TLDR
- McCormick is buying Unilever’s food business, including Hellmann’s and Knorr, in a cash-and-stock deal worth ~$44.8 billion.
- McCormick will pay $15.7 billion in cash; Unilever shareholders will own 55.1% of the combined company.
- The deal adds billions in annual sales and expands McCormick into condiments and spreads.
- Unilever is offloading food to focus on faster-growing personal care.
- The deal is expected to close in mid-2027, pending shareholder and regulatory approval.
McCormick (MKC) stock edged up around 1% in premarket trading on Tuesday. Unilever (UL) was roughly flat.

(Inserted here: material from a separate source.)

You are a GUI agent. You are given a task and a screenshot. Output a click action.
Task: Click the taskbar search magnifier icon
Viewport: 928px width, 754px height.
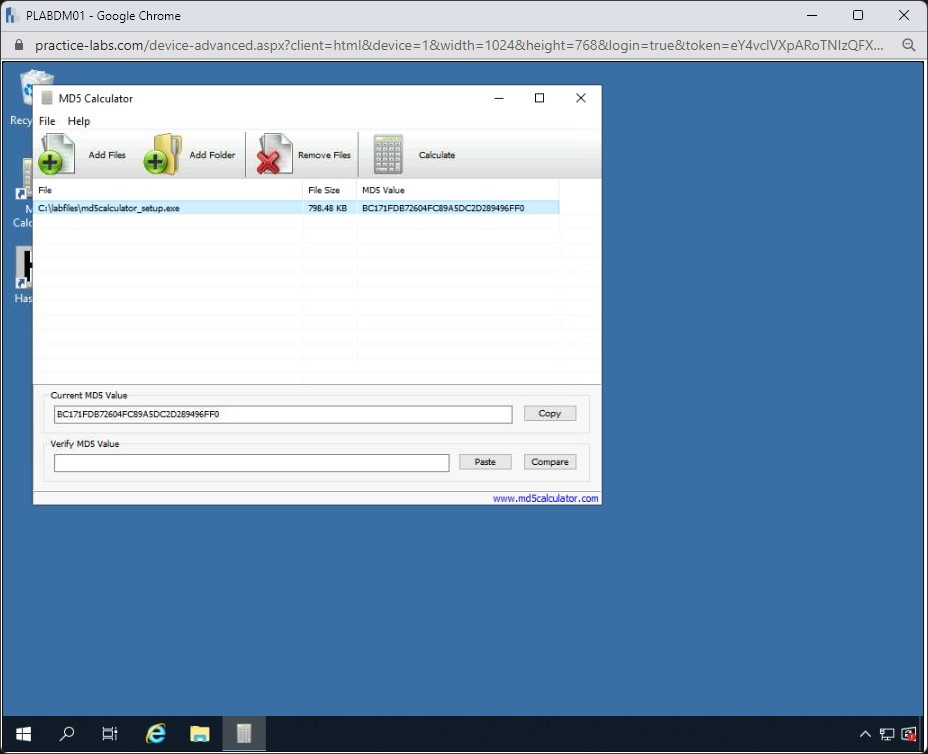pyautogui.click(x=67, y=734)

McCormick & Company, Incorporated, MKC
Spice giant McCormick has struck a deal to acquire Unilever’s entire food business in a cash-and-stock transaction valuing the unit at roughly $44.8 billion. The agreement, announced Tuesday, would combine McCormick’s spice and condiment empire with some of the world’s most recognisable food brands.

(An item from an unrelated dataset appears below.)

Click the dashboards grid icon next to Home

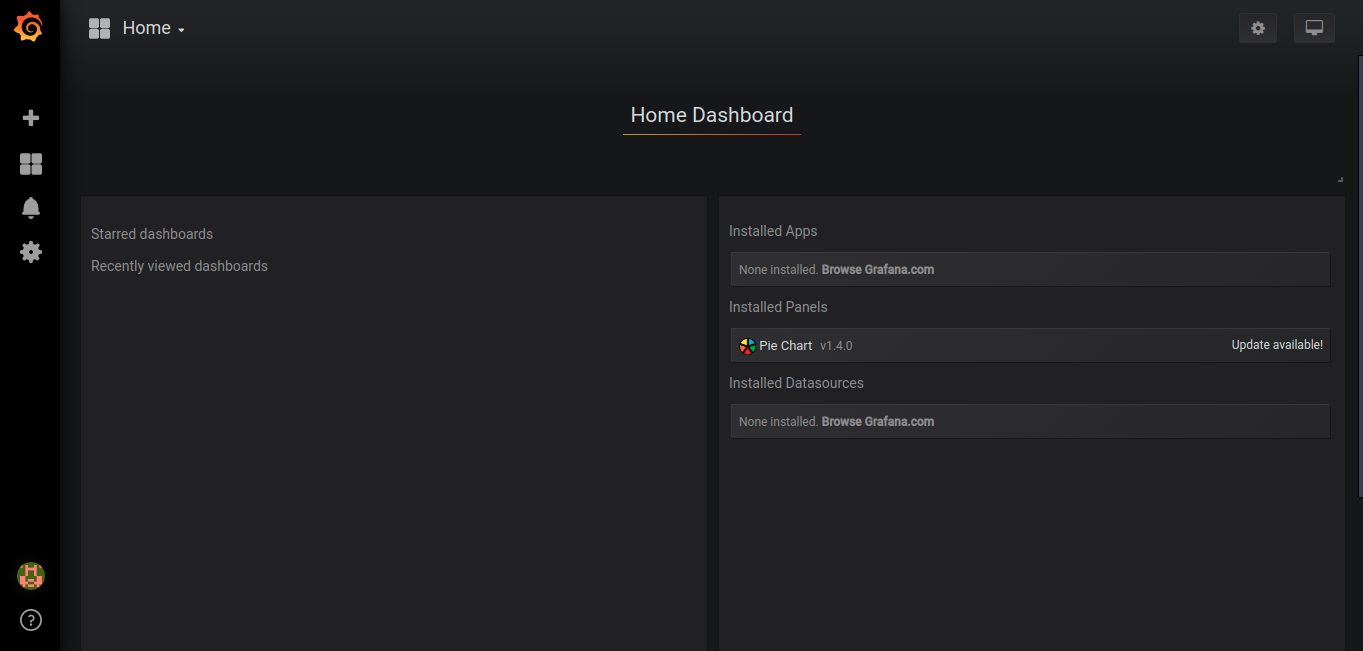[99, 28]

Breaking: Unilever is nearing a deal to combine its food business with spice-maker McCormick to create a new $60 billion behemoth https://t.co/HQCScAs1b9
— The Wall Street Journal (@WSJ) March 30, 2026
McCormick will pay $15.7 billion in cash as part of the deal. Unilever shareholders will hold 55.1% of the new combined company, while Unilever itself retains a 9.9% stake. When the deal closes, Unilever will appoint four of the 12 board seats on the combined entity.
The Unilever Foods portfolio being sold is anchored by Hellmann’s mayonnaise and Knorr, which together account for about 70% of the unit’s total sales. Knorr is best known for its seasonings, stock cubes, and soups. UK favourite Marmite is also included in the transaction.

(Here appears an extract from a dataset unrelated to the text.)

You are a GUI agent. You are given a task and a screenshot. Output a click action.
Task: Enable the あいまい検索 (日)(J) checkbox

McCormick already sells Frank’s RedHot and Cholula hot sauces, as well as French’s mustard. Adding Hellmann’s and Knorr pushes it deeper into spreads, condiments, and everyday cooking staples — a meaningful portfolio expansion.
Why Unilever Is Selling
For Unilever, this deal is about focus. The company has been shifting resources toward its personal care segment, which has been growing faster than food. In December, Unilever already spun off its ice cream business, which now trades separately as Magnum Ice Cream Company.
Divesting the food unit is the next step in that strategy. Unilever keeps a meaningful stake in the combined company and board representation, so it doesn’t walk away entirely.
Deal Structure and Timeline
The combined company will maintain McCormick’s global headquarters in Hunt Valley, Maryland, and will add an international headquarters in the Netherlands — the long-standing home of Unilever Foods. A secondary stock listing in Europe is also planned.
For the first two years after closing, one of Unilever’s four board representatives must be a Unilever executive. The deal is expected to close in mid-2027, subject to shareholder and regulatory approvals.
Barclays analyst Andrew Lazar noted the deal has “compelling earnings per share accretion” potential but flagged the hefty deal value, execution risk, and the fact that Unilever shareholders would hold the majority of the combined company as factors that could weigh on initial investor enthusiasm.
The broader context: big packaged food companies have been leaning on divestitures to streamline. In 2024, nearly half of all mergers and acquisitions activity in consumer products came from divestitures, according to Bain.
McCormick stock was up roughly 1% in premarket trading on Tuesday, while Unilever’s stock was trading flat.